**SOURCE MATERIAL:**
-=-=-
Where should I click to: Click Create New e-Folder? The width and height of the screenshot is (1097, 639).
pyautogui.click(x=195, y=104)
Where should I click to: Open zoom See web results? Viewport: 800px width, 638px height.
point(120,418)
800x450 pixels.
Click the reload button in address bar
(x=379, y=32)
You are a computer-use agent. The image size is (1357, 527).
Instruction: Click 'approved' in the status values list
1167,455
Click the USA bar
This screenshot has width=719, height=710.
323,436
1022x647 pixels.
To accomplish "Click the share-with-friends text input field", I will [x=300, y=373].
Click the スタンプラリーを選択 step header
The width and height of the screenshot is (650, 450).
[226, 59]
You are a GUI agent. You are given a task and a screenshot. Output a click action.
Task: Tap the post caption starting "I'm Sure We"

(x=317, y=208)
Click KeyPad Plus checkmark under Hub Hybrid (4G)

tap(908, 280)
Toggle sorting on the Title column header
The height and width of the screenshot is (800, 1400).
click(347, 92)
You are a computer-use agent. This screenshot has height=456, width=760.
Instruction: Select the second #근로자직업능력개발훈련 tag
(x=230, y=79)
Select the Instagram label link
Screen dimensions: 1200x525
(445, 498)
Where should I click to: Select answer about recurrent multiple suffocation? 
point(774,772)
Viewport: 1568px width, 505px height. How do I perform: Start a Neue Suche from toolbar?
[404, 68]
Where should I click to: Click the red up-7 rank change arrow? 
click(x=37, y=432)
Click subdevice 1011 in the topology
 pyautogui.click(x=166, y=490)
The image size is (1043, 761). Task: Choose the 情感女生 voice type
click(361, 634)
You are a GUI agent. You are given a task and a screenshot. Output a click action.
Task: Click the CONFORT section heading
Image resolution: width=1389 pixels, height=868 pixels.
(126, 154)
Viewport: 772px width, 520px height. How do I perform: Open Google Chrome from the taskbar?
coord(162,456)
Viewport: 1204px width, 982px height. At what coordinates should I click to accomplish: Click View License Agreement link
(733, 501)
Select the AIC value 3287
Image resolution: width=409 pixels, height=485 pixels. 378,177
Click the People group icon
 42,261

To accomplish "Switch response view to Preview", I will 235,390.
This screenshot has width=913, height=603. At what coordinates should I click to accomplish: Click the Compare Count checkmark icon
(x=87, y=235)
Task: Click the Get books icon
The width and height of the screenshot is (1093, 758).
-=-=-
**INSTRUCTIONS TO FOLLOW:** Give the records again, complete and exact.

**WRITTEN SOLUTION:**
Where should I click to: Click Create New e-Folder? The width and height of the screenshot is (1097, 639).
pyautogui.click(x=195, y=104)
Where should I click to: Open zoom See web results? Viewport: 800px width, 638px height.
point(120,418)
800x450 pixels.
Click the reload button in address bar
(x=379, y=32)
You are a computer-use agent. The image size is (1357, 527).
Instruction: Click 'approved' in the status values list
1167,455
Click the USA bar
This screenshot has width=719, height=710.
323,436
1022x647 pixels.
To accomplish "Click the share-with-friends text input field", I will [x=300, y=373].
Click the スタンプラリーを選択 step header
The width and height of the screenshot is (650, 450).
[226, 59]
You are a GUI agent. You are given a task and a screenshot. Output a click action.
Task: Tap the post caption starting "I'm Sure We"

(x=317, y=208)
Click KeyPad Plus checkmark under Hub Hybrid (4G)

tap(908, 280)
Toggle sorting on the Title column header
The height and width of the screenshot is (800, 1400).
click(347, 92)
You are a computer-use agent. This screenshot has height=456, width=760.
Instruction: Select the second #근로자직업능력개발훈련 tag
(x=230, y=79)
Select the Instagram label link
Screen dimensions: 1200x525
(445, 498)
Where should I click to: Select answer about recurrent multiple suffocation? 
point(774,772)
Viewport: 1568px width, 505px height. How do I perform: Start a Neue Suche from toolbar?
[404, 68]
Where should I click to: Click the red up-7 rank change arrow? 
click(x=37, y=432)
Click subdevice 1011 in the topology
 pyautogui.click(x=166, y=490)
The image size is (1043, 761). Task: Choose the 情感女生 voice type
click(361, 634)
You are a GUI agent. You are given a task and a screenshot. Output a click action.
Task: Click the CONFORT section heading
Image resolution: width=1389 pixels, height=868 pixels.
(126, 154)
Viewport: 772px width, 520px height. How do I perform: Open Google Chrome from the taskbar?
coord(162,456)
Viewport: 1204px width, 982px height. At what coordinates should I click to accomplish: Click View License Agreement link
(733, 501)
Select the AIC value 3287
Image resolution: width=409 pixels, height=485 pixels. 378,177
Click the People group icon
 42,261

To accomplish "Switch response view to Preview", I will 235,390.
This screenshot has width=913, height=603. At what coordinates should I click to accomplish: Click the Compare Count checkmark icon
(x=87, y=235)
Task: Click the Get books icon
The width and height of the screenshot is (1093, 758).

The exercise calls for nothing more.